Will the law change?
The government has said there will be a public consultation on flexible working later this year, looking into how to extend it after the pandemic. Some within government want to introduce a legal right to work from home once full lockdown has ended.
There are many groups pushing for change, including Whitehouse’s Flex Appeal, which last week presented a proposal to the Law Commission, and is calling on the government to drive flexible working through 2022’s employment bill, making it an automatic right from day one for all employees.
The Chartered Institute of Personnel and Development (CIPD) has a new campaign called “FlexFrom1st” asking for the legal right to request flexible working from day one of employment, though like current legislation, this wouldn’t mean you’d be automatically entitled to it, just that you can ask for it as soon as you begin a new job.

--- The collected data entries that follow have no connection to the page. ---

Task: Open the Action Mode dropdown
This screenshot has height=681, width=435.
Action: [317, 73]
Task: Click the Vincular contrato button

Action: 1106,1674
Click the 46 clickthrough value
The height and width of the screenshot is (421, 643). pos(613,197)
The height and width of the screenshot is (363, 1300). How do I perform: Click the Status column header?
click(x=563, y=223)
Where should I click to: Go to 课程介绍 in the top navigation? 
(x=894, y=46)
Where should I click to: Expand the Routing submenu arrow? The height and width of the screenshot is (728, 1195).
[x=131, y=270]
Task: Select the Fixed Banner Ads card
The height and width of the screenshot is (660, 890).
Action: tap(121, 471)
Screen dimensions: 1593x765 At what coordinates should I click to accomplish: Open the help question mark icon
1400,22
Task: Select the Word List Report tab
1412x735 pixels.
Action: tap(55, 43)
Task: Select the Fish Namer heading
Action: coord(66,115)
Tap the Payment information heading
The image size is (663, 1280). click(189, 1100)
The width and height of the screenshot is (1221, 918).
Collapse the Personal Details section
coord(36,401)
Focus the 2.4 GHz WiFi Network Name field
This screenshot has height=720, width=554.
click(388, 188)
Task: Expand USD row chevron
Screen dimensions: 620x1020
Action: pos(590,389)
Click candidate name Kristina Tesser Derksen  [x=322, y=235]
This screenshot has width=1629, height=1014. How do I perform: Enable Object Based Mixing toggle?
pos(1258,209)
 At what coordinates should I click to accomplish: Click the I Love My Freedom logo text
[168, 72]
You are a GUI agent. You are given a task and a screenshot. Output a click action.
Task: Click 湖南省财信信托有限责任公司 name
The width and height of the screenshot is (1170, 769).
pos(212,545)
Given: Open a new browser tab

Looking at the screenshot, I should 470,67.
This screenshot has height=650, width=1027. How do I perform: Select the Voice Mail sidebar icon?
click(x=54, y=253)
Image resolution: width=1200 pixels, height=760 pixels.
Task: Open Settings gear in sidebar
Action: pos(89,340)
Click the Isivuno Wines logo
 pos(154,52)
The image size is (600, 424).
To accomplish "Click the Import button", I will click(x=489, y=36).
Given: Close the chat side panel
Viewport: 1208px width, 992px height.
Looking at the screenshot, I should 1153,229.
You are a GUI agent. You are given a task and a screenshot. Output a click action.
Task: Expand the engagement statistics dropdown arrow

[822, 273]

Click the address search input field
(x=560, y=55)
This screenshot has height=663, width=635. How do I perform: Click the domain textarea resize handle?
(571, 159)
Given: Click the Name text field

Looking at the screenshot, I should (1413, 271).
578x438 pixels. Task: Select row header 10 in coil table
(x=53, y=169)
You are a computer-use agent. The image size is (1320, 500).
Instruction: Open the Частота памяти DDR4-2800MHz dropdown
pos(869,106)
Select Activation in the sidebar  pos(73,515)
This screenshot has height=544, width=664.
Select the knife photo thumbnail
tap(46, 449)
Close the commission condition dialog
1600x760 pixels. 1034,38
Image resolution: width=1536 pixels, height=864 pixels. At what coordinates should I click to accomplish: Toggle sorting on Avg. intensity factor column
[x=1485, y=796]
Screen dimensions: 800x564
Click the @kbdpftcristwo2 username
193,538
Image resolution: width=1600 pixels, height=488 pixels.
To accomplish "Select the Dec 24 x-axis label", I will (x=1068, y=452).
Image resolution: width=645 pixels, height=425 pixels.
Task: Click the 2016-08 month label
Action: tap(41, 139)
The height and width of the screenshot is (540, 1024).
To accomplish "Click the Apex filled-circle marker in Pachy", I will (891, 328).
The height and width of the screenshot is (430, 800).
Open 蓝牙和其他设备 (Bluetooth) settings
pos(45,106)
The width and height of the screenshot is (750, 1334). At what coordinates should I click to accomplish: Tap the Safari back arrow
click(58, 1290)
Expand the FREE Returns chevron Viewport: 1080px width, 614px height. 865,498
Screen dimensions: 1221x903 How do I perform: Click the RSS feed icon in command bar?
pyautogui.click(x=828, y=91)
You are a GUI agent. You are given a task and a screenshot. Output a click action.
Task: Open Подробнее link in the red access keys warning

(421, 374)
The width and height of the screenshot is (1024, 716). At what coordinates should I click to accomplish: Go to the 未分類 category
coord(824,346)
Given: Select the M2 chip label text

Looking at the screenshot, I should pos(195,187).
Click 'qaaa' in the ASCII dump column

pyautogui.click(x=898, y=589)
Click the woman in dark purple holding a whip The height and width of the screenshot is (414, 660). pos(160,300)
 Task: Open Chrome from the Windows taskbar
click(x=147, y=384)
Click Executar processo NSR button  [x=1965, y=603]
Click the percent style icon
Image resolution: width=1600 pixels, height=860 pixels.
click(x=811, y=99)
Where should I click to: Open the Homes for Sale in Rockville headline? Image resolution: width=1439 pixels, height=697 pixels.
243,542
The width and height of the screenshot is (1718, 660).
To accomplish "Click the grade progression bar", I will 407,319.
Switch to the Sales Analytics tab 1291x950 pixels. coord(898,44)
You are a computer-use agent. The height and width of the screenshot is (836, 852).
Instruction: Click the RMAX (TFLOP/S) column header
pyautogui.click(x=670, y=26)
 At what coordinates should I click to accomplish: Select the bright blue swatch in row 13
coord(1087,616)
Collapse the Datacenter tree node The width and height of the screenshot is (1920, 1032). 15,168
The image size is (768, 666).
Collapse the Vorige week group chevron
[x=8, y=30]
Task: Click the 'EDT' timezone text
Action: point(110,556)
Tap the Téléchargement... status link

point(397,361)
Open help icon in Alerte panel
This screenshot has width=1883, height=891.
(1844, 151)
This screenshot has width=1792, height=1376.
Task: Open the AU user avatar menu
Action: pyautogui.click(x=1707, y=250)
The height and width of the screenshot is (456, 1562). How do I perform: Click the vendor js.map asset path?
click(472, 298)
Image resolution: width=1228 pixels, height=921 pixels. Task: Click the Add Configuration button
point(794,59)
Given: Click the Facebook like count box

There’s an economic case for more flexible working. Research from the government-backed Behavioural Insights Team and the jobs site Indeed, showed that offering flexible working more explicitly in job ads would increase applications by up to 30 per cent, and create at least 174,000 new roles each year.
The right to disconnect
Too many of those working from home are having to put in shifts far exceeding their agreed hours, believes the union, Prospect, which represents professions including engineers, scientists, managers and civil servants.
It warns that mental health has deteriorated during lockdown as a result of an inability to switch off from work, with a third of remote workers doing more unpaid hours than they were before the pandemic.
Prospect is calling for the introduction of a new legal “right to disconnect” in the UK, and says it is backed by more than 70 per cent of workers in Scotland, and 59 per cent in the UK as a whole.
This law, which this month was introduced in Ireland in response to the rise in remote working, would mean companies need to agree with staff when they can and when they cannot be contacted for work purposes.
Richard Hardy, Prospect’s Scottish national secretary, says “People’s experience of working from home during the pandemic has varied wildly depending on their jobs, their home circumstances, and crucially the behaviour of their employers.
“It is clear that for many of us, working from home has felt more like sleeping in the office, with remote technology meaning it is harder to fully switch off, contributing to poor mental health.
“Including a Right to Disconnect in the UK Employment Bill would be a big step in redrawing the blurred boundary between home and work and would show that the government is serious about tackling the dark side of remote working.”